Degustação às cegas: humildade e humilhação

Por Gerson Lopes

O saudoso e expert em vinhos Saul Galvão dizia que uma prova às cegas é uma combinação de humildade e de humilhação, pois, na maioria das vezes, provoca a grandes entendedores da bebida de Baco aquela típica “cara de tacho”, mortificante, após a abertura dos rótulos. “Não poder ser! “Tem algo errado” e por aí vai.

 

https://www.youtube.com/watch?v=ltnls7fvDLM

( Se o vídeo não abrir no play, acesse pelo canal do YouTube)

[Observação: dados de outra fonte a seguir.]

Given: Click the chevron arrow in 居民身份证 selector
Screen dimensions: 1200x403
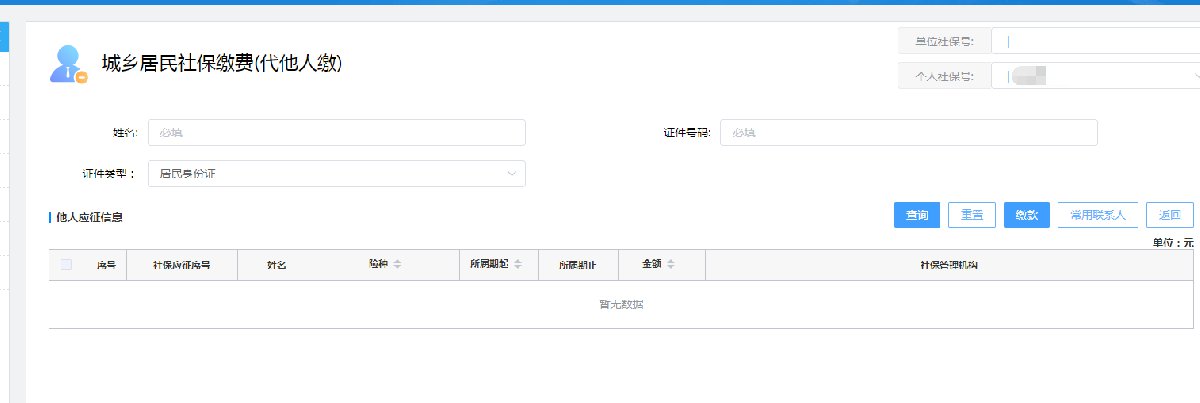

Compartilho com vocês uma prova de grandes ícones mundiais da safra de 1990 que fizemos às cegas. Iniciamos a noite com um confronto aberto de dois grandes brancos: Domaine Ramonet Grand Cru Batard-Montrachet 2006 (RP 96) versus Château Pape Clément 2006 (RP 98). Os brancos de Ramonet são excepcionais, firmes, concentrados e de grande potencial de guarda. Este fez jus ao terroir, pois mostrou-se poderoso, masculino, porém já bem domado, delicioso. Segundo Clive Coates (CC), um dos mais entendidos quando o assunto é Borgonha, “o seu Bâtard é o vinho mais consistentemente bem-sucedido, melhor até do que o Montrachet, que pode ser totalmente brilhante”. O oponente – Château Pape Clement – levou a luta até o final, dando empate neste confronto de preferência. Toque cítrico, baunilha, ao paladar mostrou-se fresco, ao mesmo tempo poderoso, algo cremoso, acidez perfeita, predizendo longa vida pela frente. Belíssimo branco bordalês.

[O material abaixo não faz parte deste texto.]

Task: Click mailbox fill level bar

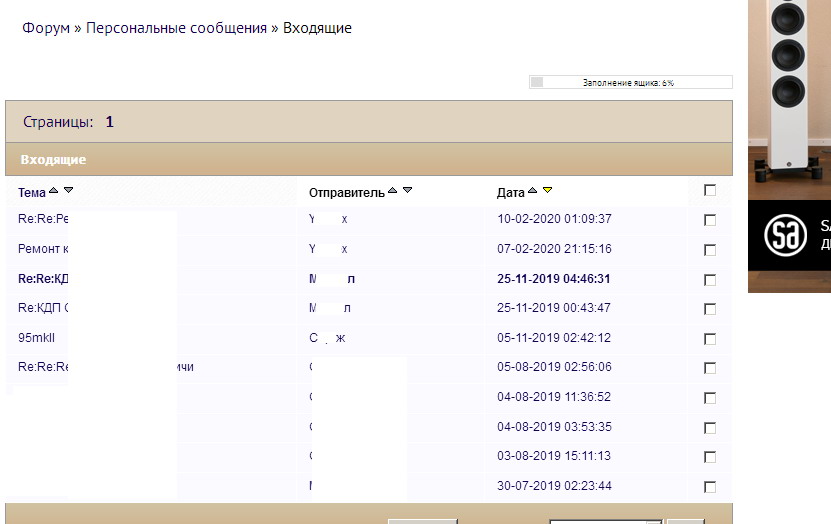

Fomos para a grande luta da noite, agora às cegas, entre tintos de 1990 (e que tintos!), safra considerada excelente em todo o mundo, daí ser chamada de mundial. Pelearam Château Cheval-Blanc (RP 98+); Domaine JF Mugnier Grand Cru Musigny (CC 19,5/20); Jean Louis Chave Hermitage (RP 99); Gaja Barbaresco Sorì Tildìn (RP 97); Vega Sicília Único (RP 96) e Dalla Valle Maya (RP 96).

Antes de ir aos trabalhos, pensei comigo e expressei aos 11 participantes: “nós quatro, que provamos na semana anterior o Cheval Blanc 90, vamos achá-lo fácil!”. Dito e feito, todos nós escrevemos na ficha que ele seria o da taça 1. Desfeita a degustação às cegas, veio a surpresa: erramos!

Nessa primeira taça, estava o Gaja Sorì Tildìn. Pior ainda, confundi este com o Musigny, que estava na taça 2 e disse que este seria o Gaja. Já que não tinha mais diplomas para rasgar – brincadeira comum quando apostamos em provas às cegas -, ousei e disse que seria a última vez que beberia vinhos se errasse mais uma vez. Cabe frisar: a promessa valeria apenas durante aaquela noite, é claro!

Depois da humilhação, compartilhada com dois dos que tinham “mais estrada” no mundo de Baco, tentei explicar o que poderia parecer inexplicável, mas não é. Lembrei que uma pessoa famosa no mundo do vinho  disse certa vez que “os vinhos do Gaja têm a elegância e finesse de um grande Borgonha e o peso e a opulência de um magnânimo Bordeaux”.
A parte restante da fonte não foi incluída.